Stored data
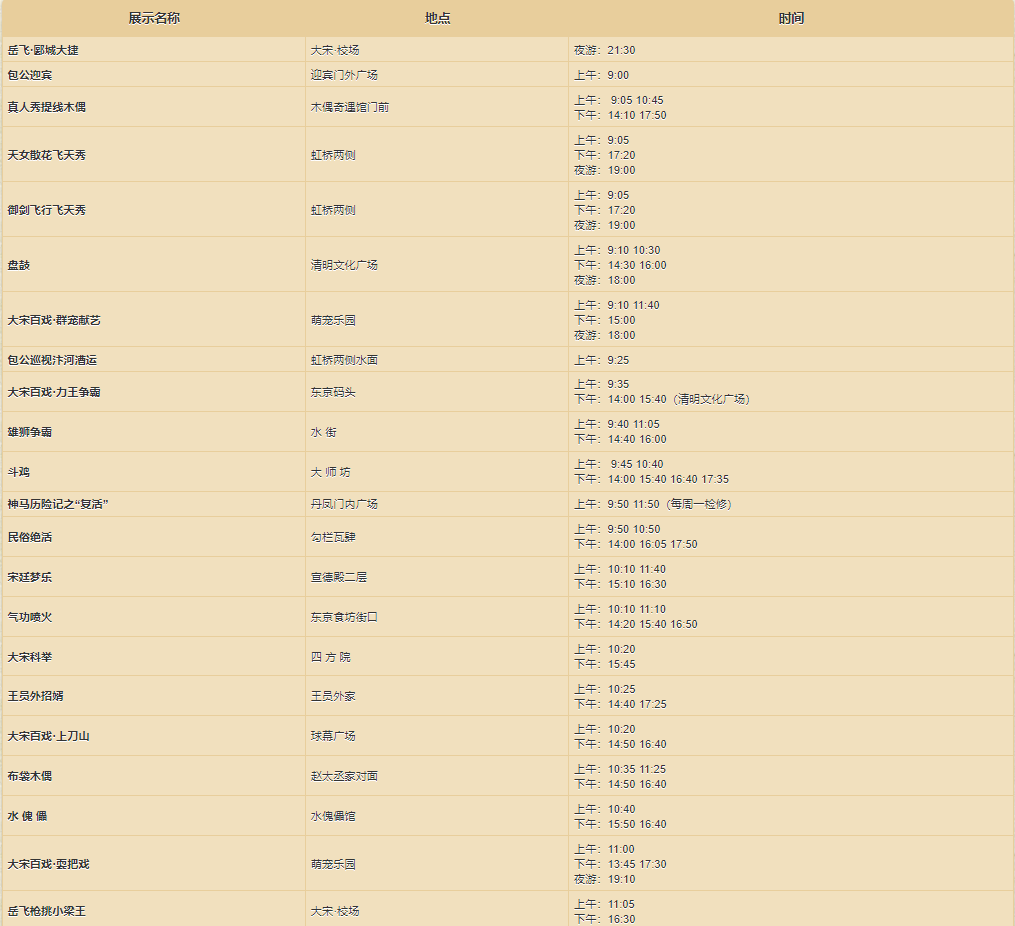The width and height of the screenshot is (1015, 926).
Task: Open the 王员外招婿 show entry
Action: 36,696
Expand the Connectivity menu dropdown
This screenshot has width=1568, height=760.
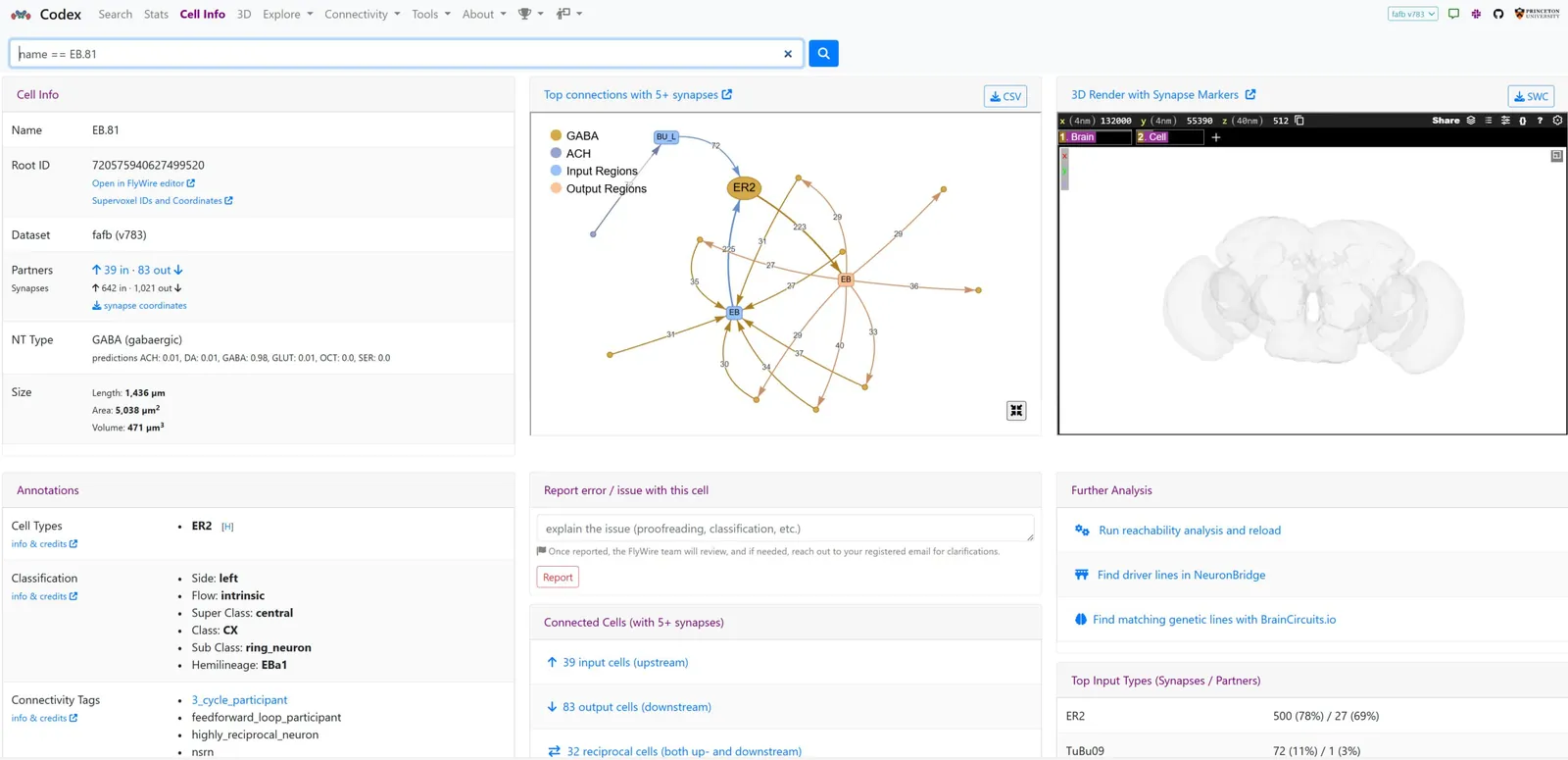(x=362, y=14)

Work required:
Leaving the pictures out, set down exactly the lines from the one with "Expand the Connectivity menu dropdown" through the end of the records.

Answer section:
Expand the Connectivity menu dropdown
This screenshot has width=1568, height=760.
(x=362, y=14)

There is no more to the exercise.